* _Task to complete_
Put the lines below into a numbered list, leaving out any blank lines and any pictures.

Records excerpted from a collection:

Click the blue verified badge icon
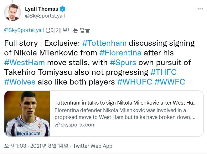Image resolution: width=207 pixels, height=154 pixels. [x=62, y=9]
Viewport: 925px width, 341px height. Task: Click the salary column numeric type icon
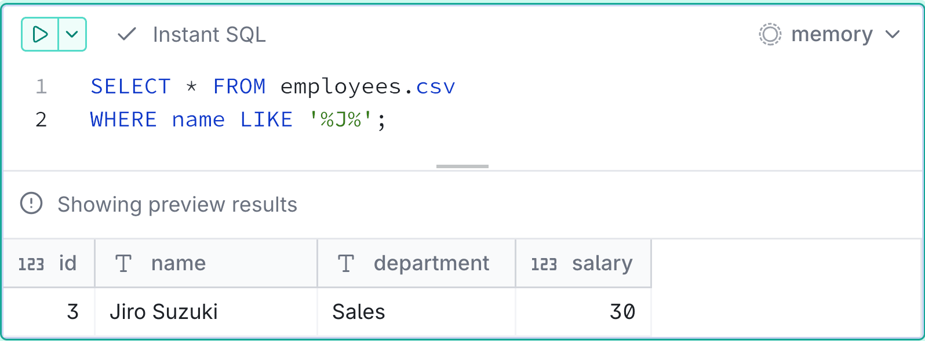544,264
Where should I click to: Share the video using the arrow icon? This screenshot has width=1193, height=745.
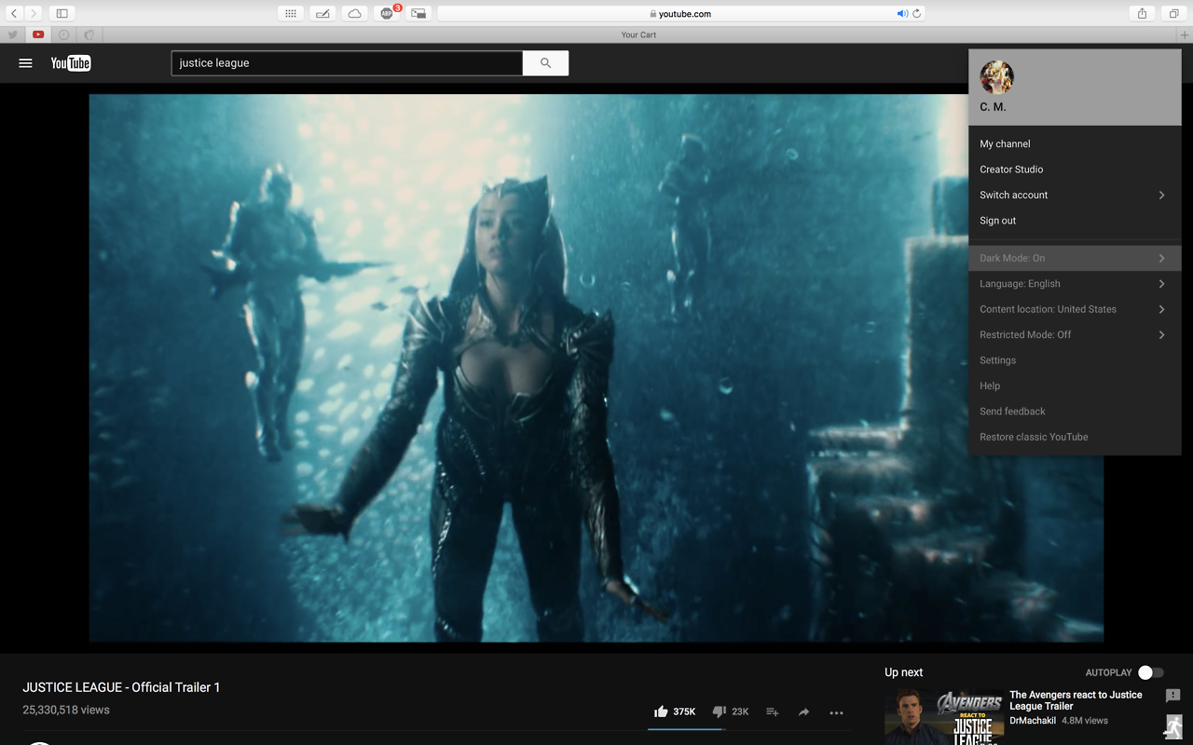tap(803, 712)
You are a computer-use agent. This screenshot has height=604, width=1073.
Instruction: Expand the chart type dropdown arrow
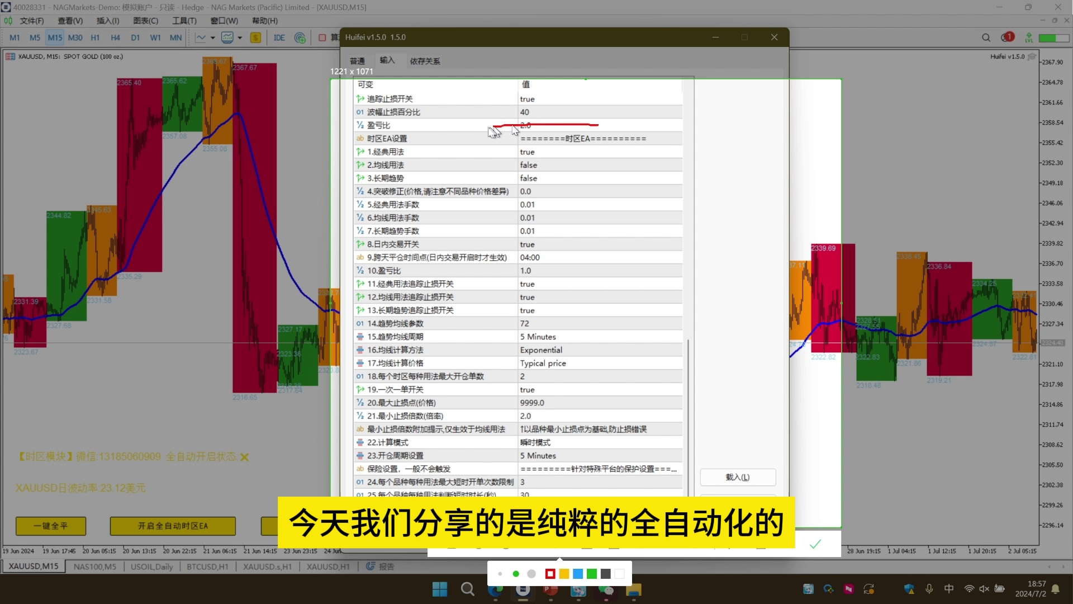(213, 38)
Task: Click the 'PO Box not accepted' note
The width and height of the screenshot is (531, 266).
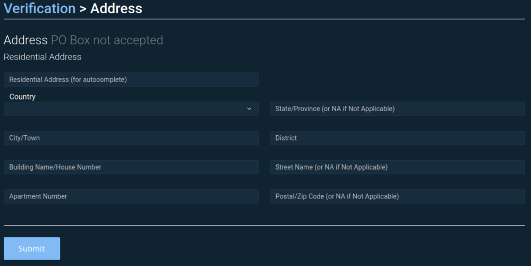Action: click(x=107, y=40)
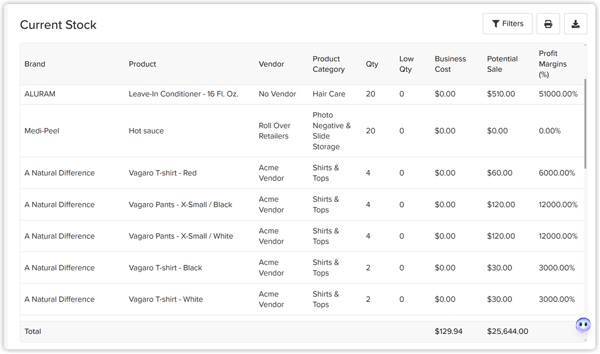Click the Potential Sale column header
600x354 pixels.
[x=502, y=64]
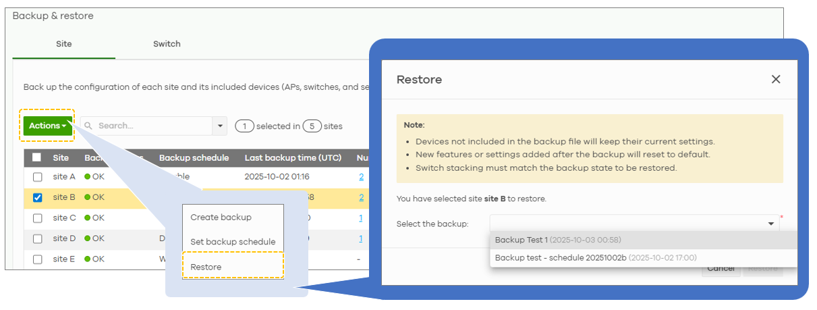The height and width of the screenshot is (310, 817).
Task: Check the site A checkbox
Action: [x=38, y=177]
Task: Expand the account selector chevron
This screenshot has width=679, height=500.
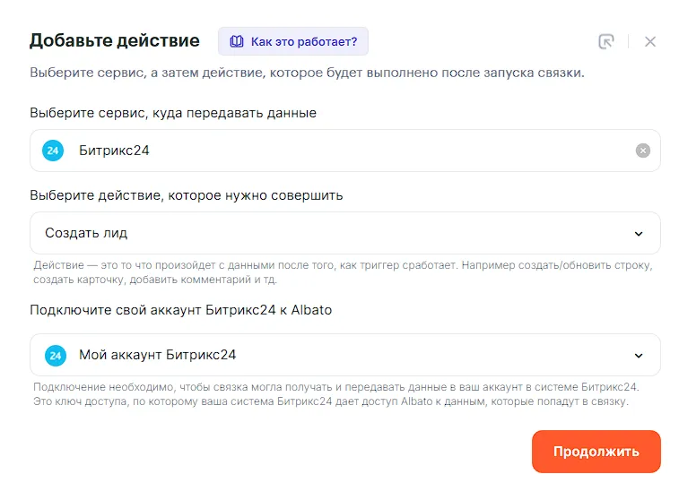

* _Result of this exercise_
1. Click the blue verified badge icon
2. Image resolution: width=207 pixels, height=154 pixels. [x=62, y=9]
3. Viewport: 925px width, 341px height. Task: Click the salary column numeric type icon
4. 544,264
5. Where should I click to: Share the video using the arrow icon? This screenshot has width=1193, height=745.
6. tap(803, 712)
7. You are a computer-use agent. This screenshot has height=604, width=1073.
8. Instruction: Expand the chart type dropdown arrow
9. (213, 38)
10. Task: Click the 'PO Box not accepted' note
11. The width and height of the screenshot is (531, 266).
12. Action: click(x=107, y=40)
13. Click the Potential Sale column header
14. 600x354 pixels.
15. [x=502, y=64]
16. The height and width of the screenshot is (310, 817).
17. Task: Check the site A checkbox
18. Action: [x=38, y=177]
19. Task: Expand the account selector chevron
20. This screenshot has width=679, height=500.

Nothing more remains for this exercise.